Question

I have been given the following code of a JSP page that uses the Struts2 framework

<s:form id="crud" action="crudmerge" namespace="templates">
    <s:hidden name="crudMode" />
    <s:hidden name="item.id" />    
    ...    
    <s:if test="crudMode == 1">             
            ...             
    </s:if>
    <s:else>
        <s:if test="%{version != null}">                
            ...             
        </s:if>
        <s:else>                
            ...             
        </s:else>
    </s:else>
</s:form>

in the action class that results in this JSP page, there is the following methods (among others): getCrudMode(), getItem(), and item has a method called getId().

I understand how struts2 will use those methods to fill in the <s:hidden> tags. I'm having problems however with the following line:

 <s:if test="%{version != null}">

First, I thought this worked the same as the other two, and Struts2 would run the getVersion() method of the action class. However, there is no field called version and no method getVersion(). There is also no <s:set name="version"> variable tag in the JSP. What could possibly be the point of this code? Are the %{} really necessary?
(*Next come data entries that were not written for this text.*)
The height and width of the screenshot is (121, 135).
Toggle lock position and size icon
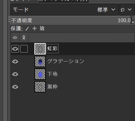(34, 29)
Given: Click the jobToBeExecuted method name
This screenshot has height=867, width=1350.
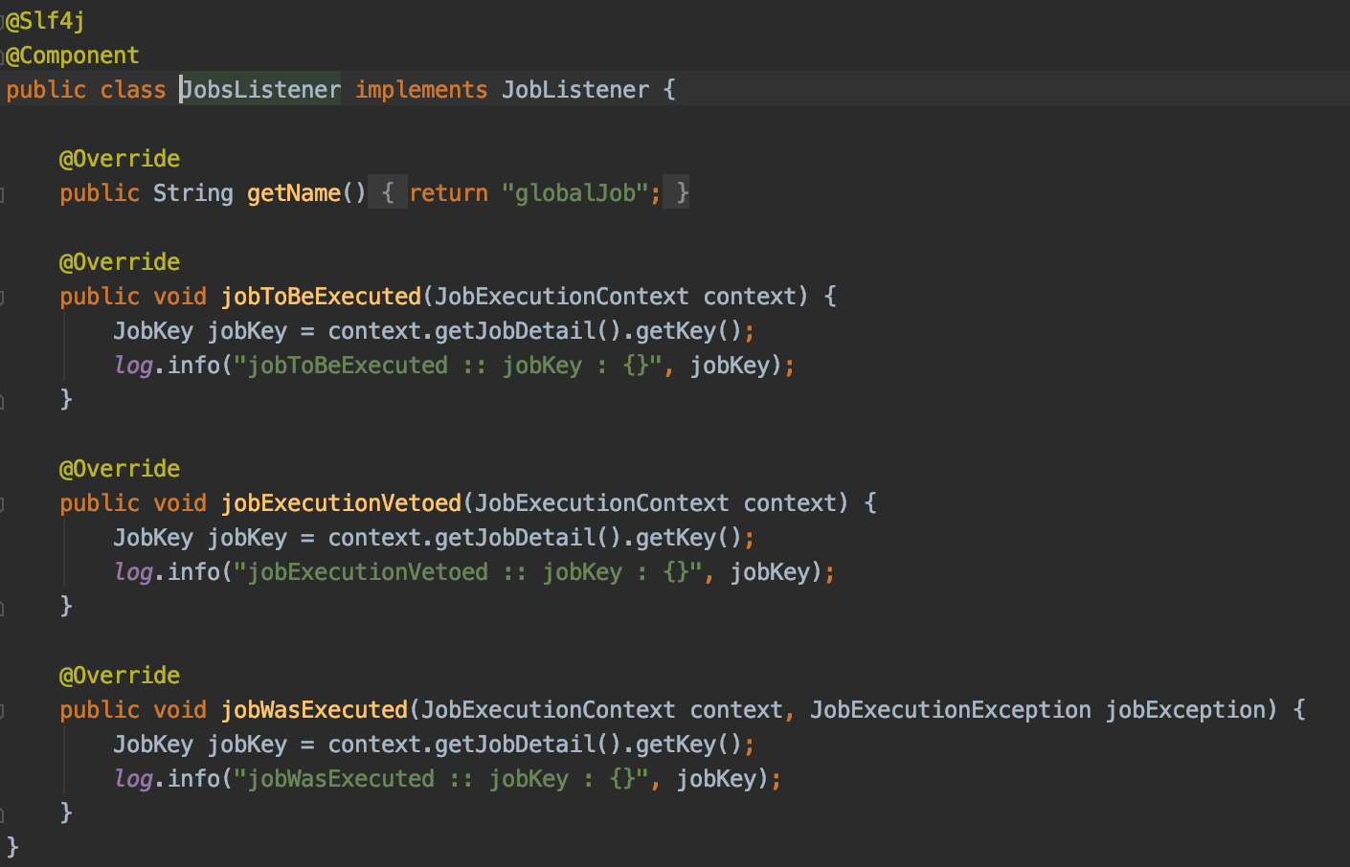Looking at the screenshot, I should tap(321, 297).
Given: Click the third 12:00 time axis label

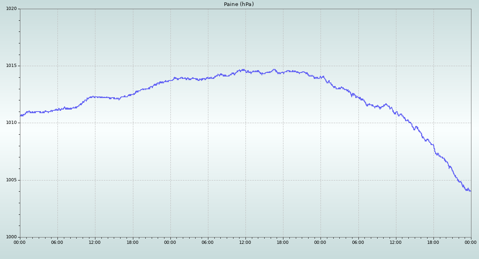Looking at the screenshot, I should pyautogui.click(x=396, y=242).
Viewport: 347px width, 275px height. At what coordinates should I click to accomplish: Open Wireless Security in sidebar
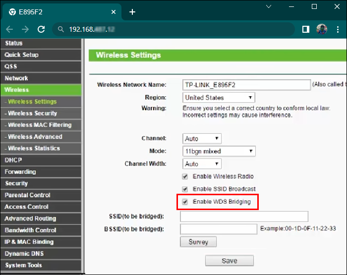pyautogui.click(x=33, y=113)
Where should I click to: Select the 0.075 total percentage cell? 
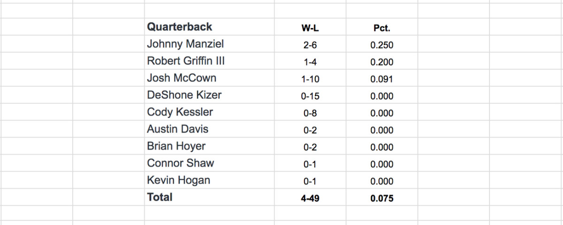[381, 198]
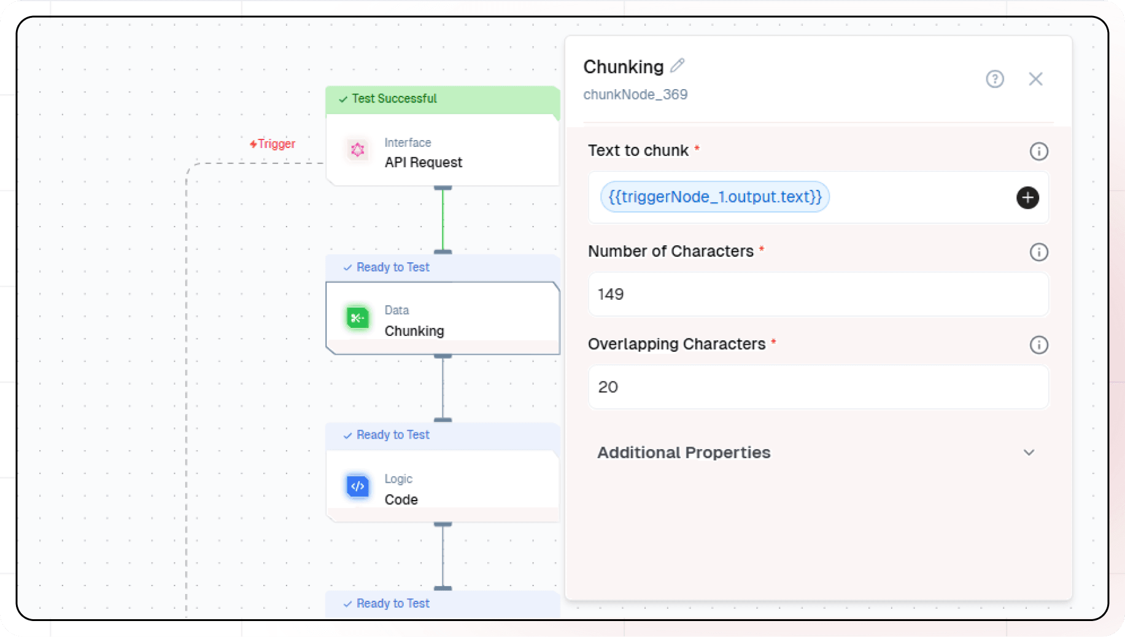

It is possible this is legacy code that needs to be removed, but I'm not sure what the difference is between the first two crudmode and item.id and the latter %{version}.

Was it helpful?

Solution

In the test attribute of the s:if tag you don't need to put %{}. This abbreviation is used to mark the scope of OGNL expression and removed before evaluation. While evaluating it's searching for variable version in the valueStack. The action object is on top of the valueStack, so if it finds a property with the name version it will execute getVersion() to return a result. If it didn't find the version at the action it will continue to search the whole valueStack until it find the property with the name version. More or like the same is described in the documentation.

XWork has a special OGNL PropertyAccessor that will automatically look at the all entries in the stack (from the top down) until it finds an object with the property you are looking for.